By Ingrid Daschner
Bluetooth, Android and Blackberry apps, instruction
DVDs – with features like these, there’s no two ways about it, I’ve got to have
this coffee machine! Plus, as the sales assistant kindly explained, for a
piece of high-tech wizardry like this, the price means it’s a ridiculous steal – made by a ‘prestigious
international manufacturer’ employing an ‘aggressive pricing policy’ to ease
its entry to the German market.
But within just a couple of hours of giving our new
acquisition pride of place in the Johnson King kitchen, doubts start to creep
in. A super-modern
coffee machine with twenty helpful programs for every possible variety of
caffeinated pleasure is one thing, but its apparent inability to produce
anything other than hot water is quite another.
A careful study of the DVD instructions leaves me none
the wiser. The multimedia
presentation is delivered by carefully chosen ‘eye candy’ of both genders, but
their main occupation is to look pretty, rather than telling me how this blasted machine (a Golaccia
Sellectione 2005Px if you’re interested) actually works! Hope is
rekindled when a service phone number flashes up on screen. I grab the
phone.
"Good morning! My name is Claire Miller. What can I help you with
today?”
“Hi, this is Ingrid Daschner. I’m calling about …”
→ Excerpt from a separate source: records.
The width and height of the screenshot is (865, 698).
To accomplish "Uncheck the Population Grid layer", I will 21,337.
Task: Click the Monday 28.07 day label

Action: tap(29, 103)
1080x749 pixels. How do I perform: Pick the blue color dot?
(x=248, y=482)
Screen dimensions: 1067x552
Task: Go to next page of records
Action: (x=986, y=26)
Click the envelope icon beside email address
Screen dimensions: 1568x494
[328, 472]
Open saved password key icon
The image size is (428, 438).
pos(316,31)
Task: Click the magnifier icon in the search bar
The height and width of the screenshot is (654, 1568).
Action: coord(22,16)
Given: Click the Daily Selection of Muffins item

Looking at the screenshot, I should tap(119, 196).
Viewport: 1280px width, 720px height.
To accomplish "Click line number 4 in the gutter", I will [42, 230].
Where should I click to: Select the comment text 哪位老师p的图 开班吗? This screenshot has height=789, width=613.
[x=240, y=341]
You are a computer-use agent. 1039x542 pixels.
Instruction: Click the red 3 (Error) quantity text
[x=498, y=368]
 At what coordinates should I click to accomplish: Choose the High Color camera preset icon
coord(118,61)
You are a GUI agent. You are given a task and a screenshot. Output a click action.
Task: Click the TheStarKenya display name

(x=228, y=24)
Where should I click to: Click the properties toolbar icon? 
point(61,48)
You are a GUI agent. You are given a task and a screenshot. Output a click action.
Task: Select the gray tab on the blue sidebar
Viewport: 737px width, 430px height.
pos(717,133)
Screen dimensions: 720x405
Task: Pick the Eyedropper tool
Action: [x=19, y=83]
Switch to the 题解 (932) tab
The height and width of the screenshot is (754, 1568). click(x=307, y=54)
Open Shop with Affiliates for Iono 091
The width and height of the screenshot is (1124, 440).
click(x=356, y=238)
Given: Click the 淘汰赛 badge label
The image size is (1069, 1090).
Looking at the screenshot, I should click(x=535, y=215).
“Hold on, I’ll put you through.”
"Good morning! My name is Mike Smith. What can I help you with
today?”
“Hi, this is Ingrid Daschner. I’m calling about …”
“Let me stop you there. Can you please give me your
customer number.”
“What customer number? I bought my Golaccia on Frida..."
"Ah, Golaccia. Hold on, I’ll put you through.”
"Good morning! My name is Flora Gonzales. What can I help you with
today?”
“As I said, I’m calling about my Golaccia Espressoma…”
“Let me stop you there. Can you please give me your
customer number.”
“As I told your colleague, I don’t have a customer
num…”
“Hold on, I’ll put you through.”
Some hours later, I put down the phone. I’ve called the
service hotline four times in the hope of getting hold of someone both
competent and friendly – alas, in vain. I have, however, learnt that my call is being diverted
to Ireland, but that it will still cost me just 12 Euro cents per minute. I’ve learnt
that the service provider places the customer ‘at the centre of everything we
do’. And I’ve been
reassured that the Sellectione 2005Px really is the very latest device – so
new, in fact, that neither Claire, Mike nor Flora on the helpdesk have had any
training from the manufacturer. But have I consulted the specially prepared multimedia
instruction manual…?
In view of all this I was particularly impressed that,
for a meeting the next day, my colleague Oliver success fully managed to
produce three steaming cups of frothy, aromatic coffee. That’s until I saw some empty sachets of ‘Instant
Cappuccino Premium’ disappear into his jacket pocket.